Photo of Pharmakon by Valerie Paschall
While D.C. music’s notoriety lies in genres such as hardcore and go-go, noise has started to gain more of a foothold in the past decade and even the past year. Five years ago, an artist like Pharmakon would not have drawn more than a skeleton crew of diehards and might have skipped the area entirely for a proposed date on a Sunday night. While certainly not selling out the Black Cat Backstage, Pharmakon drew a diverse audience for a brutally intense aural experience.
After two synth-dance acts that channeled New Order and Depeche Mode (albeit without the gloss of acts like Cut Copy), Pharmakon’s Margaret Chardiet killed the lights, leaving only one eerie red lamp to illuminate her table full of samplers and effects gadgetry.

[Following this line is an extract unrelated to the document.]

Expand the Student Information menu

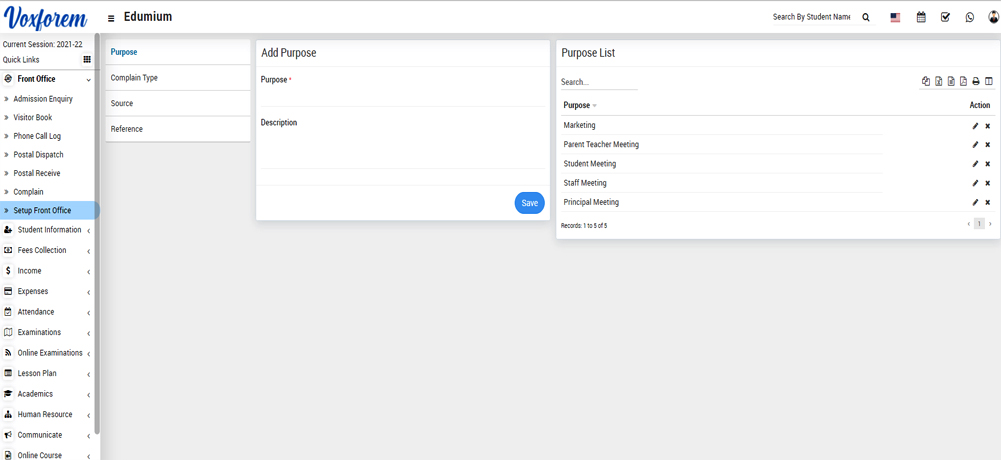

She did not try to ease the audience into her set, but immediately hit the audience with harsh and tinny sounds that were somehow both off-putting and captivating. Chardiet proceeded to wander around her table onstage, her face contorted in some sort of blind rage as she shrieked in a distorted voice. It felt strangely as if an exorcism was occurring onstage although Chardiet hardly embodied the force of good.

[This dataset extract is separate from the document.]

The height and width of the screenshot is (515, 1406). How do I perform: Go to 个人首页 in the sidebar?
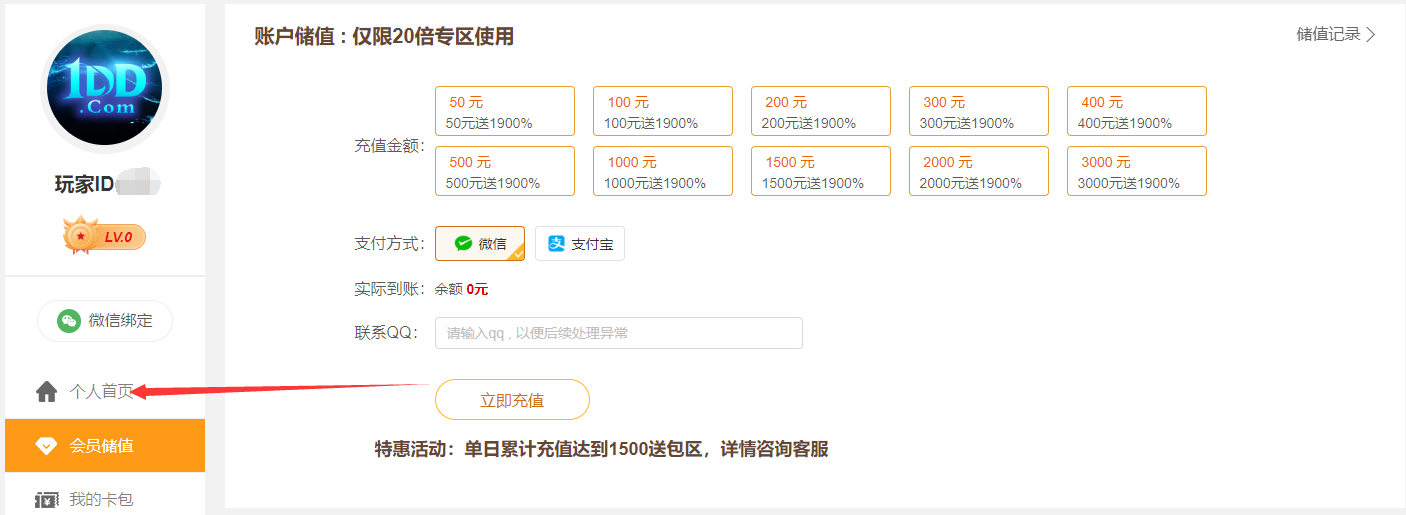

The set itself only lasted for fifteen minutes, although it felt much longer due to both the lack of breaks between songs and the sheer power of the performance. While she did ease us out of her hold it was not before marching through the audience, grunting, howling and shrieking like a dying carnivorous animal. It was the sort of spectacle that was as much performance art as music. In fact, one neighboring concertgoer who had attended the performance art festival SuperNOVA that weekend quipped that nothing he’d seen in Rosslyn had felt as genuine or as moving as Chardiet’s fifteen minutes on stage. Thanks to D.C.’s sudden willingness to welcome such experiences, she may even return shortly to overpower us again.